Messrs. J. K. and T. C. Law, brothers, were attorneys for plaintiff in this action. The former was elected judge of the superior court of Merced county, where the action was and is yet pending, and entered upon the discharge of the duties of that office; his brother remained an attorney of record for the plaintiff. This being the situation of the case, defendants notified plaintiff that they would on December 7, 1893, move said court to change the place of trial of said action to another superior court on the double ground of the relationship of Hon. J. K. Law, judge of the Merced court, to one of the plaintiff’s attorneys, and that he had himself been an attorney for the plaintiff in the action. The fact of such notice being brought to the attention of Judge Law on December 4th, he announced to the parties in open court that *183he would not hear the motion, but would have another judge to hear it. Defendants objecting to such course, he stated that the objection should be presented to such other judge. On said December 7th, Hon. Joseph H. Budd, judge of the superior court of San Joaquin county, at the request of Judge Law, held a session of the said Merced superior court for the dispatch of various matters, and called for hearing the said motion for change of venue. Defendants objected, for the reasons, among others, that it was the duty of said judge of the Merced court to hear the motion; that he was then present in the courthouse; and that Judge Budd had been selected and requested by him to be present for the purpose of hearing such motion. The matters of fact stated in the objections made were shown by evidence admitted in support thereof. The objections were overruled, Judge Budd stating that he would then, or as soon as counsel were ready, preside as judge on the trial of the case. An order was then entered reciting that the motion was heard at a session of the court held by Judge Budd, at the request of Judge Law; that the former was not disqualified to act as judge at the trial of the action—and denying the motion.

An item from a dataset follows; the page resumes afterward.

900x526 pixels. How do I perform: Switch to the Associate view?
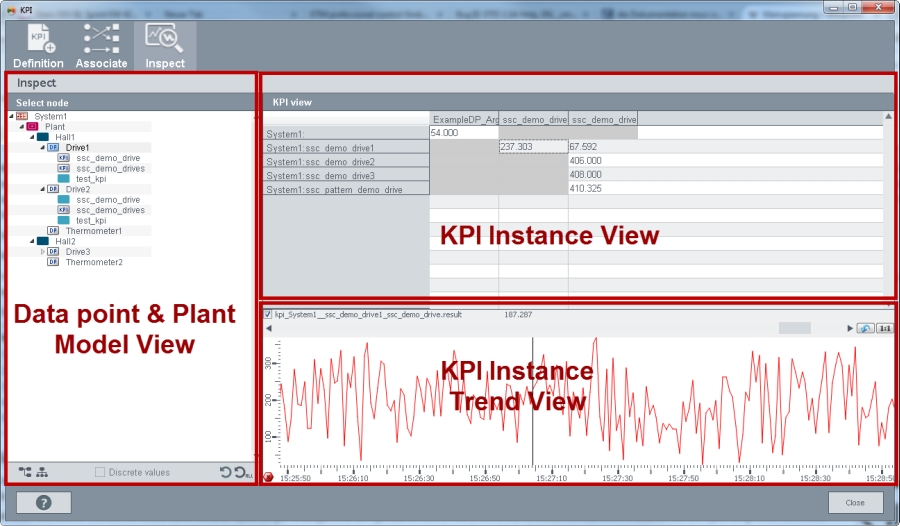pos(102,46)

The statutes pertaining to the matter may be thus abstracted : No judge shall act as such in any action when he is related to an attorney or counsel of either party by consanguinity or affinity within the third degree, or when he has been attorney or counsel for either party in the action; but his disqualification does not extend to the power of transferring the action to another court: Code Civ. Proc., sec. 170, as amended in 1893. The court may, on motion, change the place of trial when from any cause the judge is disqualified from acting: Id., sec. 397. If an action is pending in a court, and the judge is disqualified from acting as such, it must be transferred for trial to a court the parties may agree upon; or, if they do not agree, then to the nearest court where the like objection does not exist: Id., sec. 398.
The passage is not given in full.